Focus View
Opaqueness in what constitutes a bribe
FocusM team | 08 Sep 2017 00:30
There seems to be a thin line between what constitutes a bribe and what doesn’t in the eyes of the Malaysian Anti-Corruption Commission (MACC).  

A senior official recently said offering a travel allowance to entice voters to return to their hometown to vote is deemed a bribe. However, if politicians offer genuine aid such as rice or a donation to poor folk during an election, it does not constitute a bribe. 

With the 14th general election looming, the MACC’s views are important. Many politicians tend to go overboard in wooing voters.  

Most Malaysians will agree that paying for votes is wrong, and that includes offering aid such as rice or donations. As long as there are monetary or other forms of inducement for political support, it should be considered bribery. 

Where do we draw the line between what is genuine aid and what is a bribe? When such aid is given during an election, doesn’t that constitute a bid to fish for votes?
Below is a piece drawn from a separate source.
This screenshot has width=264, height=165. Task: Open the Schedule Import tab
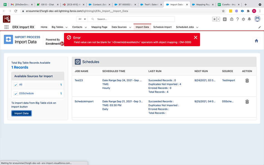click(x=162, y=27)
The MACC also clarified that election pledges are not considered bribery. They  include promises to build houses. There is nothing wrong in making pledges but sometimes politicians make fresh financial allocations and approvals during the campaign period. Surely this is unethical?
   
Once Parliament is dissolved, caretaker governments have no right to make new allocations or dish out new funds except during an emergency situation like floods or other natural disasters.    

It is also a good idea to make it mandatory for all candidates to declare their assets. If they are not willing to be transparent, they should not be contesting in the election.

Being an MP or state assemblyman means serving the people. If candidates prefer to keep their wealth private, they have no business seeking public office. 

On that note, it is disappointing that legislation to regulate political funding will not be introduced before the next general election. Given the accusations of increasingly rampant money politics during an election, shouldn’t that have been a priority of the government?